Your front thigh muscles, or the quadriceps, is one of the larger muscle groups in your body. Its main function is to extend and straighten your leg, and it is engaged during most movements that involve the legs, including walking and running. When your quadriceps muscles are tight, you'll most likely feel it during everyday activities, such as standing up from a chair or climbing stairs. Stretching your quads can help to relieve the stiffness and reduce any accompanying pain.

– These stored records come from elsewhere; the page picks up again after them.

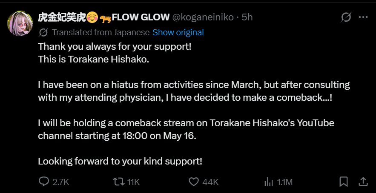Bookmark this post using the bookmark icon
376x193 pixels.
(344, 182)
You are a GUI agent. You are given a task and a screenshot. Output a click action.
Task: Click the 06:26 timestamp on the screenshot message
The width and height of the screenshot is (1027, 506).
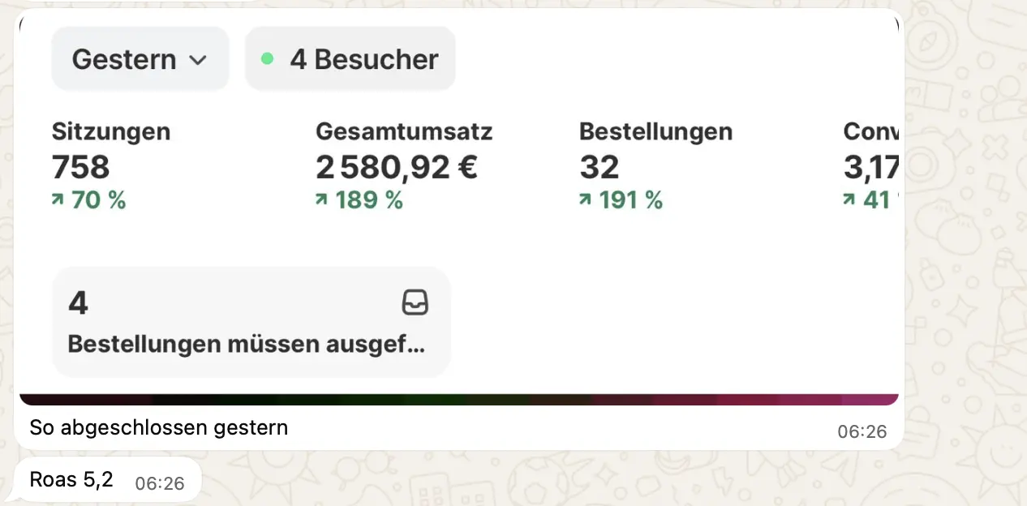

Standing Front Thigh Stretch
Step 1
Stand with your feet hip-distance apart, pointing forward.
Step 2
Bend your right knee and bring your right heel toward your glutes, while balancing on your left leg. If you are wobbly or have trouble balancing, use the assistance of a wall or sturdy chair.
Step 3
Take hold of your right ankle with your right hand and gently guide your heel in farther toward your glutes. Your left and right knee should remain in line with each other throughout the stretch; do not allow your right knee to lift behind your left leg.
Step 4
Hold the stretch for 30 to 60 seconds and gently release your right foot back to the floor. Repeat on the left side.
Seated Front Thigh Stretch
Step 1
Kneel on an exercise or yoga mat, so that your knees and shins are on the floor and your hips are directly over your knees. The tops of your feet should be as flat on the floor as possible and separated hip-width apart.
Step 2
Lower your buttocks down, and sit on the floor between your feet. You should feel a stretch in the front of your thighs. If your knees feel any pain at all while performing this stretch, then immediately stop and come out of the pose.
Step 3
Hold the pose for 30 to 60 seconds. Keep your abdominal muscles engaged and your back straight while in the pose.
Step 4
Come out of the pose by reversing the movement. Lift your buttocks back up so that your hips are again above your knees with your shins on the floor.